Yönerge A: Aşağıdaki Yumuktepe höyüğü metninde "Bölgede yapılan kazılar" ifadesinden "ticaretin yoğunlaştığı gözlenir[93]." ifadesine kadar olan bölümü hiç değiştirmeden yaz.

Bölgede yapılan kazılar ve yüzey araştırmaları yukarıda adı geçen ve liman kenti olduğu düşünülen yerleşimlerin kuzey-güney, doğu-batı arasında ticari-kültürel etkileşimini kanıtlar. Bunlar arasında yer alan Çukurova’da Mersin Yumuktepe höyüğü önemli bir konumdadır. Kuzeyden güneye, doğudan batıya doğru uzanan yolların üzerinde bulunan höyük Suriye, Mezopotamya ve Anadolu’yu birbirine bağlayan geçitleri barındırır. Neolitik Çağ’dan beri yerleşime sahne olan Yumuktepe’de Geç Hitit Dönemi’nde de önemli bir yerleşim alanı olduğu gözlenir. Ele geçen keramik parçalarından dolayı Garstang ve ekibi tarafından, M.Ö.1150-500 yılları arası “Erken Grek Yerleşimleri” olarak tanımlanmıştır. Yine bu keramiklere göre Akdeniz’in doğusu ile ticaretin yoğunlaştığı gözlenir[93].

Sağlanan veriler:
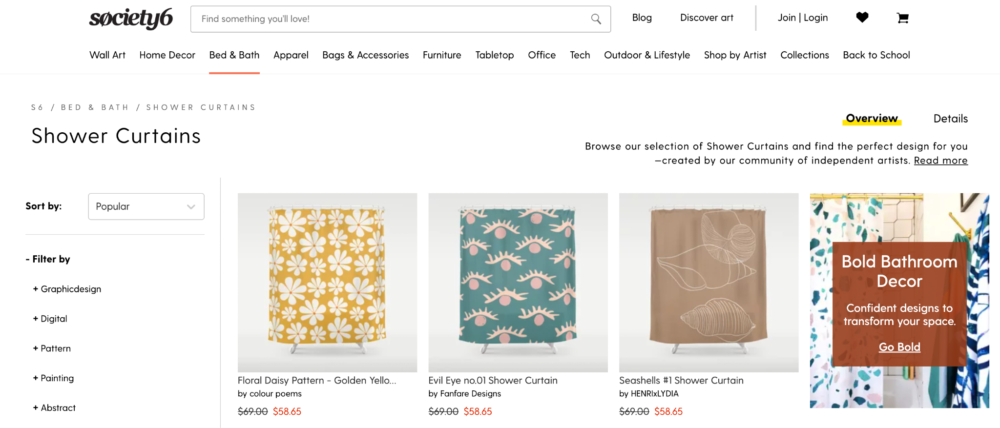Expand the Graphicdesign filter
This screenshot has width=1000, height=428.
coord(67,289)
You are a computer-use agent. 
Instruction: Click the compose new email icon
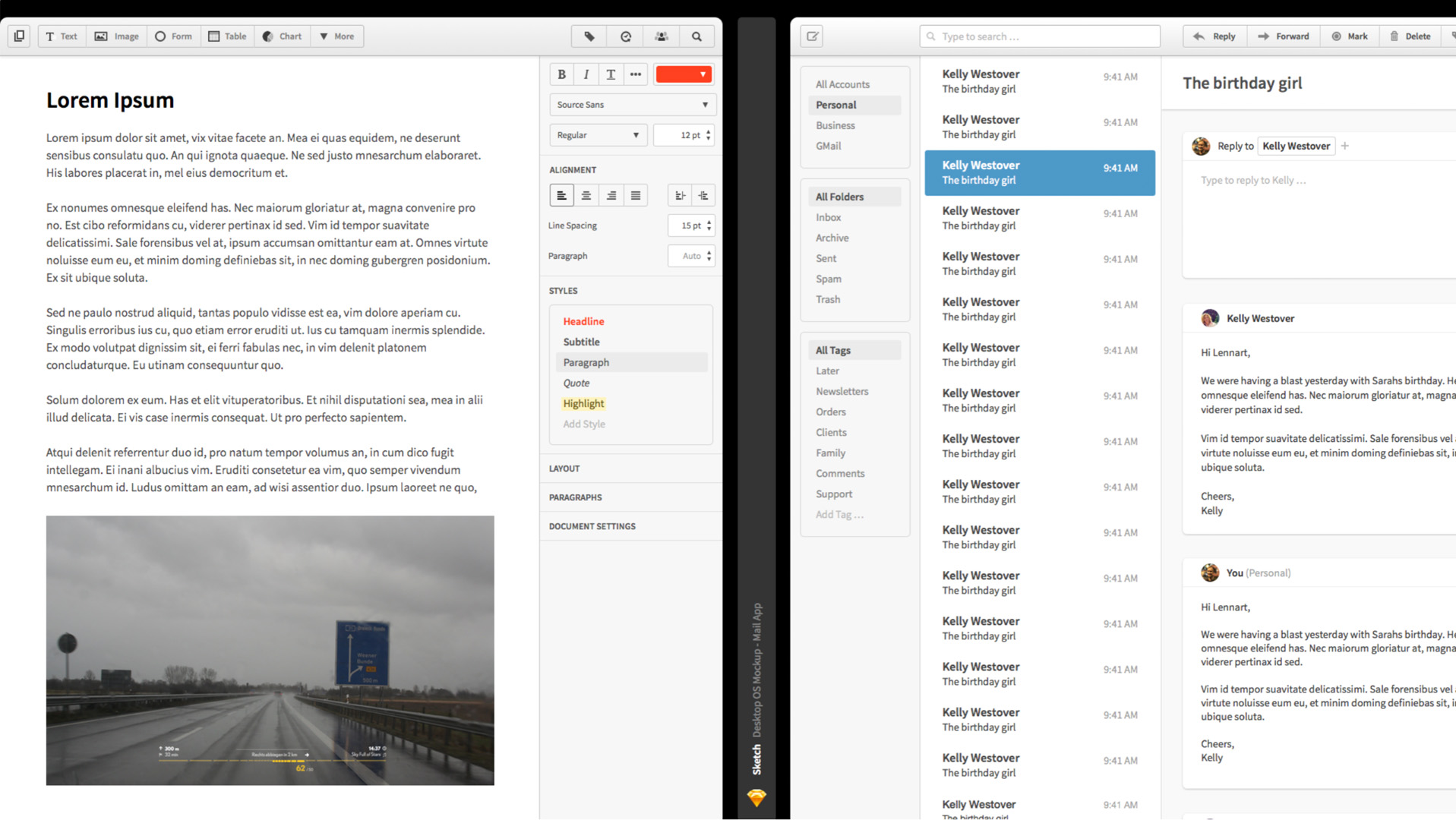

Yönerge B: Yukarıdaki listede yer alan satırların tamamını aynen alıntıla. Görselleri yanıta alma.

Yanıt A:
Bölgede yapılan kazılar ve yüzey araştırmaları yukarıda adı geçen ve liman kenti olduğu düşünülen yerleşimlerin kuzey-güney, doğu-batı arasında ticari-kültürel etkileşimini kanıtlar. Bunlar arasında yer alan Çukurova’da Mersin Yumuktepe höyüğü önemli bir konumdadır. Kuzeyden güneye, doğudan batıya doğru uzanan yolların üzerinde bulunan höyük Suriye, Mezopotamya ve Anadolu’yu birbirine bağlayan geçitleri barındırır. Neolitik Çağ’dan beri yerleşime sahne olan Yumuktepe’de Geç Hitit Dönemi’nde de önemli bir yerleşim alanı olduğu gözlenir. Ele geçen keramik parçalarından dolayı Garstang ve ekibi tarafından, M.Ö.1150-500 yılları arası “Erken Grek Yerleşimleri” olarak tanımlanmıştır. Yine bu keramiklere göre Akdeniz’in doğusu ile ticaretin yoğunlaştığı gözlenir[93].

Yanıt B:
Expand the Graphicdesign filter
This screenshot has width=1000, height=428.
coord(67,289)
You are a computer-use agent. 
Instruction: Click the compose new email icon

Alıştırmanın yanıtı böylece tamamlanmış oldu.